Volksrepublik Brandenburg

Mit Privateigentum hat man es nicht so im Land Brandenburg, der “kleinen DDR”. Nachdem schon der Versuch scheiterte, sich die Grundstücke von Neubauern klammheimlich unter den Nagel zu reissen, erlitt man nunmehr eine weitere Niederlage vor Gericht.

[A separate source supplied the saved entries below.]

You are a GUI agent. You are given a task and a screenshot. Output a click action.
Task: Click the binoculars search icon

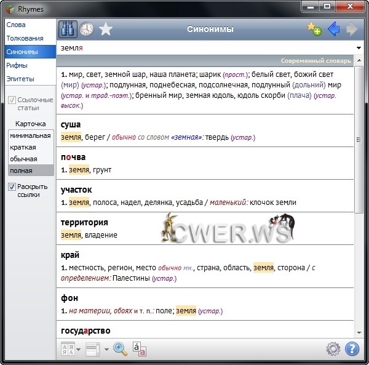68,30
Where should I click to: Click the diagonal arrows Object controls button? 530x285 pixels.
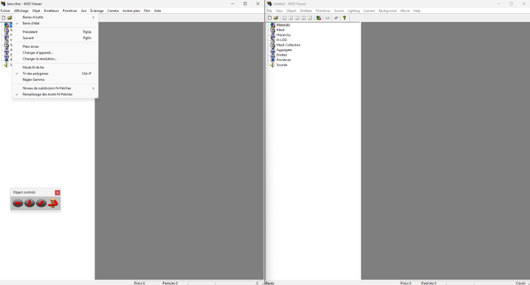(x=41, y=203)
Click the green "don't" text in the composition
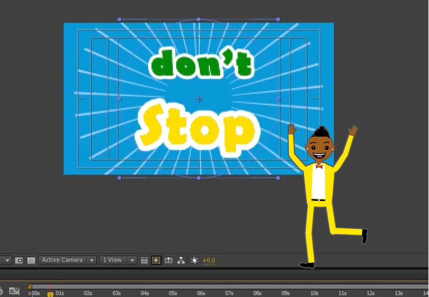 tap(201, 64)
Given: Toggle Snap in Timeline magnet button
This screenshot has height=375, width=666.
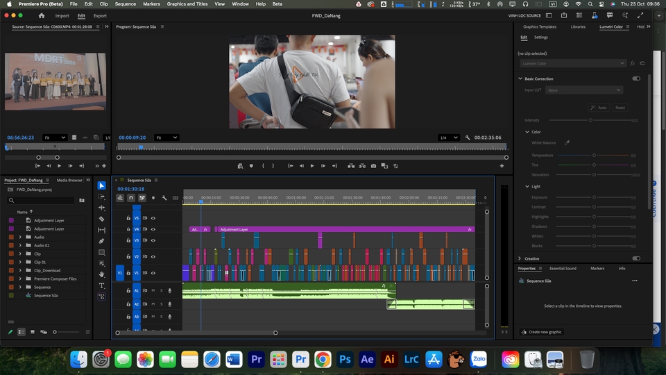Looking at the screenshot, I should [x=131, y=198].
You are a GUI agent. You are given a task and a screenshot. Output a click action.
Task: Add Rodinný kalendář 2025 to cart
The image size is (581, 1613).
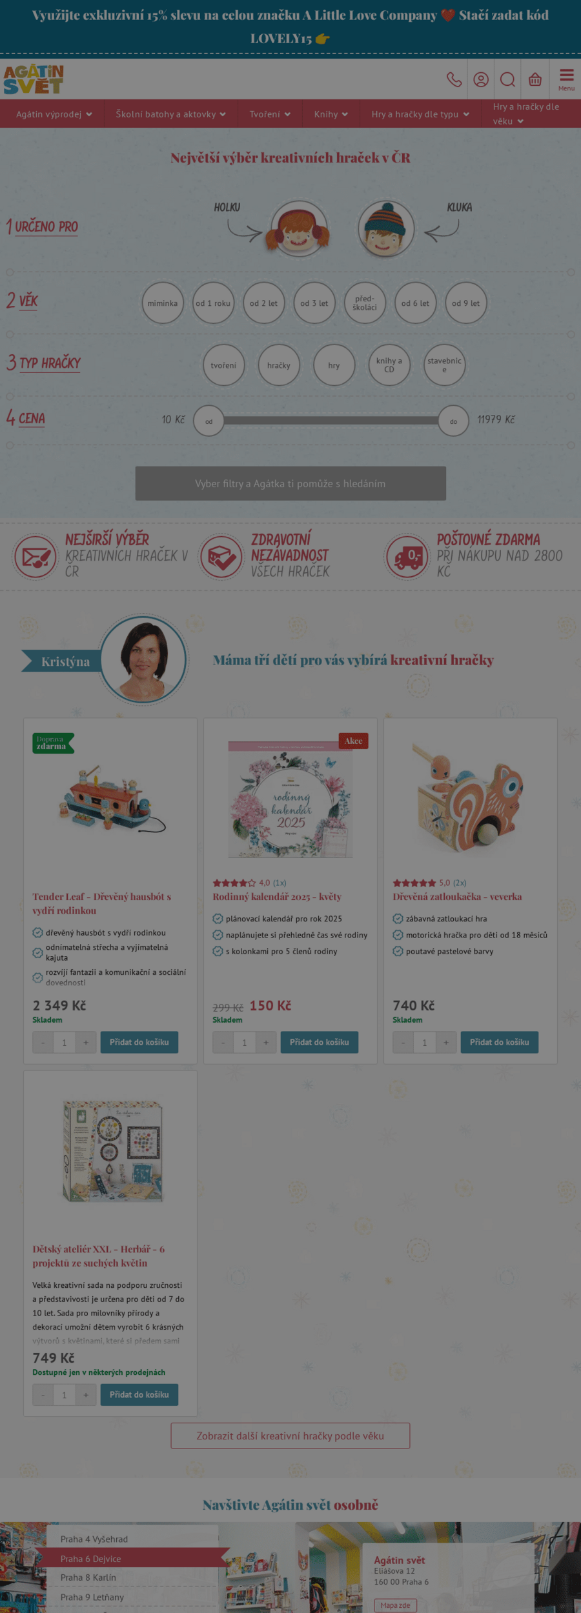(320, 1042)

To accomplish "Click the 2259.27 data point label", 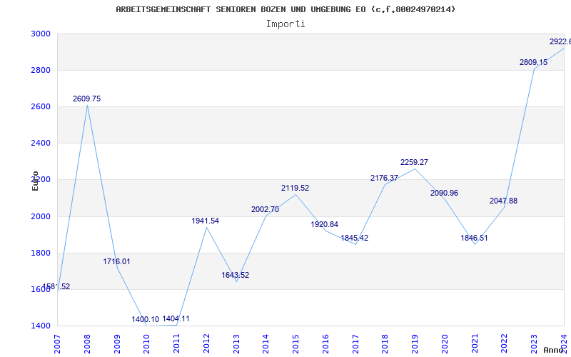I will click(x=414, y=162).
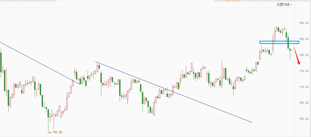Viewport: 311px width, 137px height.
Task: Click the orange arrow pointing at 755.80
Action: tap(50, 132)
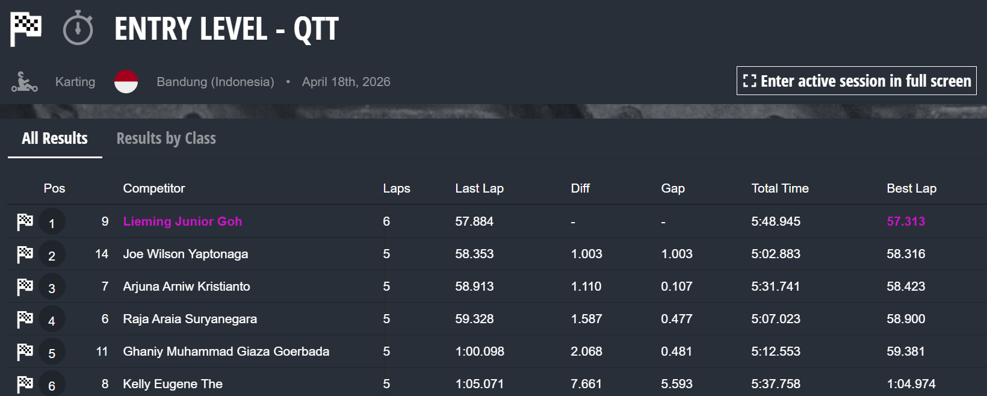Open the Results by Class tab
Viewport: 987px width, 396px height.
tap(166, 138)
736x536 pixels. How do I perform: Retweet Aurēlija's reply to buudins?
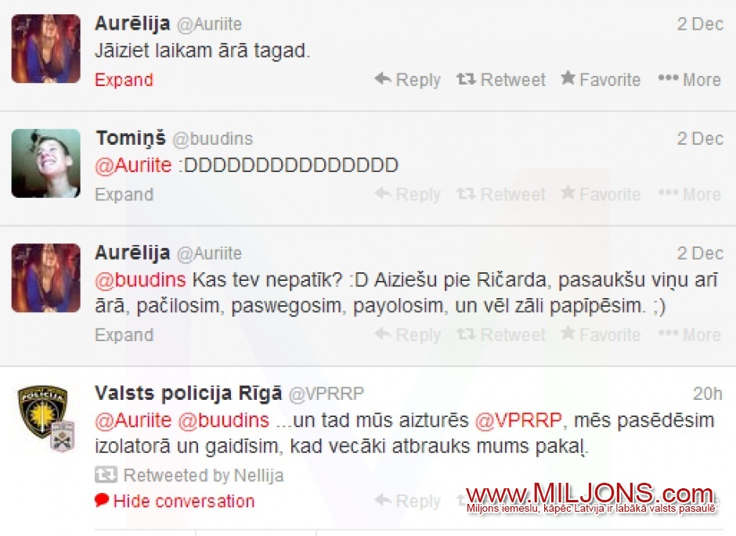click(x=501, y=334)
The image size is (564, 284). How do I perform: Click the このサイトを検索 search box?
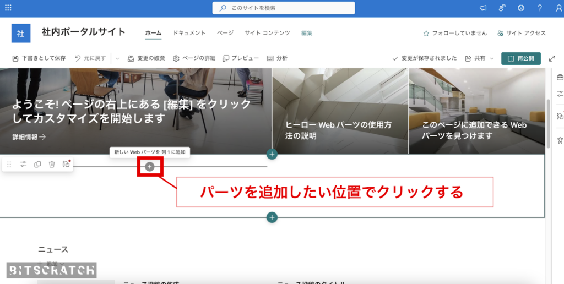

Am Griebnitzsee, an der Grenze von Berlin und Brandenburg unweit der Glienicker Brücke gibt es einen Uferweg, der zu DDR-Zeiten von den Grenztruppen und nach der Wende von der Öffentlichkeit genutzt wurde. Der Weg liegt allerdings auf Grundstücken, die der Bund an Private verkauft hatte. Die Eigentümer der Grundstücke waren von der Idee, auf ihrem Grund und Boden einen öffentlichen Uferpark anzulegen, verständlicherweise nicht begeistert, zumal die zuständige Stadt Potsdam sich Verhandlungen über Nutzungsmodalitäten verweigerte. Denn die Eigentümer wären mit der öffentlichen Nutzung unter einigen Bedingungen (z.B. nächtliche Schließung) durchaus einverstanden gewesen.

So kam es, wie es kommen musste. Das Oberverwaltungsgericht stellte fest, dass es sich um Privatgrundstücke handele und kein öffentliches Betretungsrecht bestehe. Und die Stadtverwaltung fällt aus allen Wolken. Der SPD-Oberbürgermeister Jakobs zeigte sich “bestürzt” und könne nicht verstehen, das privates Eigentum Vorrang vor den Interessen “der Allgemeinheit” haben solle.

Wahrscheinlich hat er das Konzept des privaten Eigentums grundsätzlich noch nicht so recht verinnerlicht. Wie anders wäre zu erklären, dass er nunmehr zwar einerseits an die Anwohner appelliert, die öffentliche Nutzung zu erlauben, ihnen andererseits aber androht, die betreffenden Grundstücke wie in der guten alten DDR kurzerhand enteignen zu lassen? So macht man das wohl, in der Volksrepublik Brandenburg.